Gerhana Hukum Kita

Fathoni* BESOK (09/03), para ahli ilmu astronomi memprediksi terjadinya gerhana matahari total. Yakni suatu keadaan saat bumi, bulan, dan matahari berada di satu garis lurus, sehingga bayangan bulan menutupi bumi pada siang hari.  Secara...

Gerhana Hukum Kita

Fathoni*

BESOK (09/03), para ahli ilmu astronomi memprediksi terjadinya gerhana matahari total. Yakni suatu keadaan saat bumi, bulan, dan matahari berada di satu garis lurus, sehingga bayangan bulan menutupi bumi pada siang hari. 

Secara ilmiah, ini kejadian lumrah, karena dalam setahun diperkirakan terjadi empat kali gerhana matahari di seluruh muka bumi. Istimewanya, gerhana matahari total yang akan terjadi pada  Rabu besok adalah gerhana yang terjadi setiap 375 tahun sekali, yaitu orde di saat gerhana matahari dapat dilihat di titik yang sama. Kali ini, jalur lintasannya ada di Indonesia, mulai dari Sumatera hingga Ternate.

- CUPLIKAN DATA -
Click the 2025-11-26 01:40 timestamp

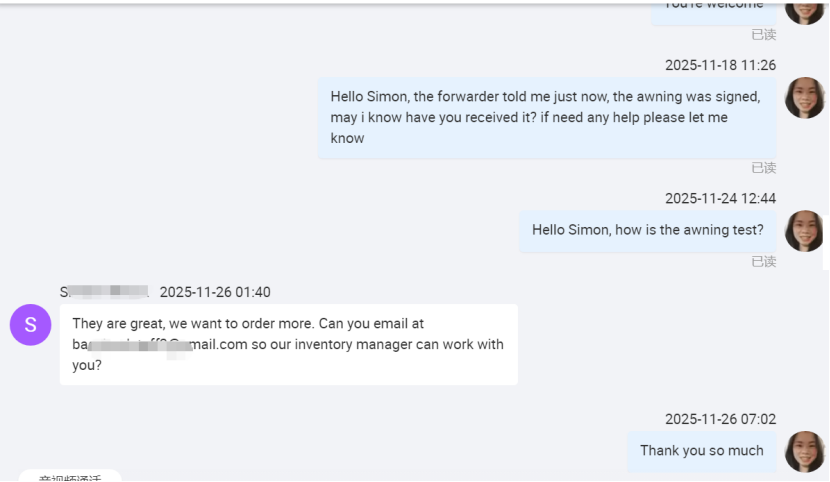click(x=215, y=292)
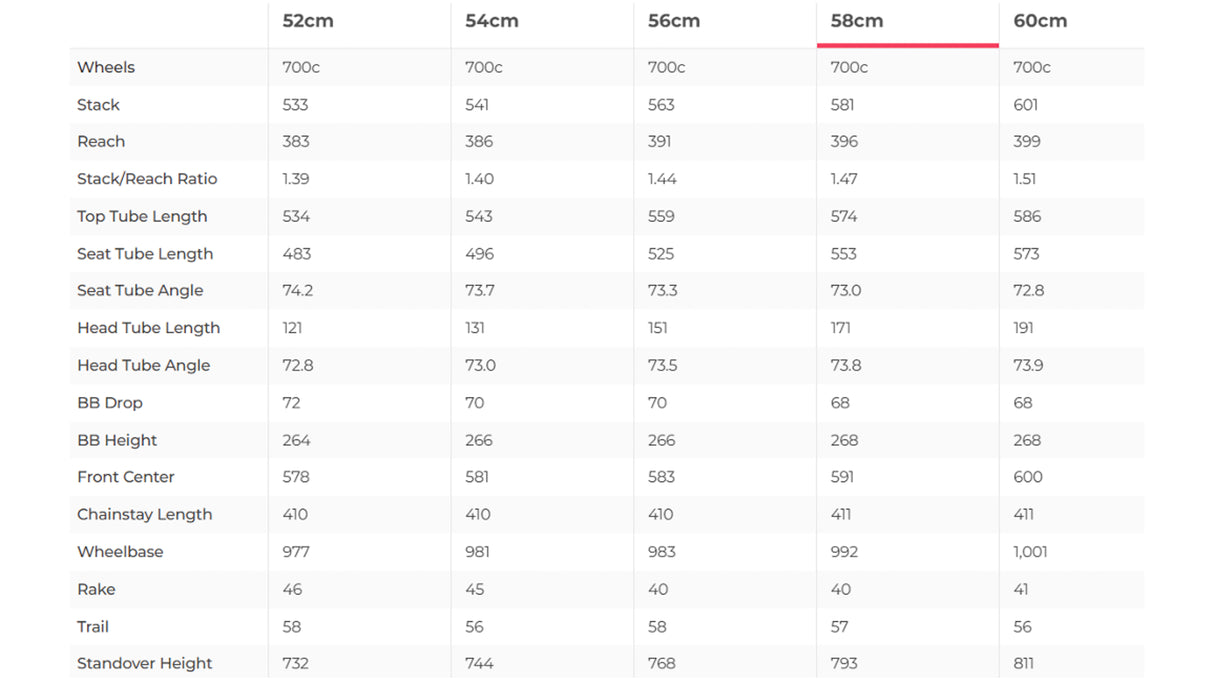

- TUGAS -
Tuliskan ulang seluruh teks tentang gerhana matahari ini tanpa mengubah satu kata atau tanda baca pun. Gunakan teks saja sebagai sumber, bukan data.

- JAWABAN LATIHAN -
Gerhana Hukum Kita

Fathoni* BESOK (09/03), para ahli ilmu astronomi memprediksi terjadinya gerhana matahari total. Yakni suatu keadaan saat bumi, bulan, dan matahari berada di satu garis lurus, sehingga bayangan bulan menutupi bumi pada siang hari.  Secara...

Gerhana Hukum Kita

Fathoni*

BESOK (09/03), para ahli ilmu astronomi memprediksi terjadinya gerhana matahari total. Yakni suatu keadaan saat bumi, bulan, dan matahari berada di satu garis lurus, sehingga bayangan bulan menutupi bumi pada siang hari. 

Secara ilmiah, ini kejadian lumrah, karena dalam setahun diperkirakan terjadi empat kali gerhana matahari di seluruh muka bumi. Istimewanya, gerhana matahari total yang akan terjadi pada  Rabu besok adalah gerhana yang terjadi setiap 375 tahun sekali, yaitu orde di saat gerhana matahari dapat dilihat di titik yang sama. Kali ini, jalur lintasannya ada di Indonesia, mulai dari Sumatera hingga Ternate.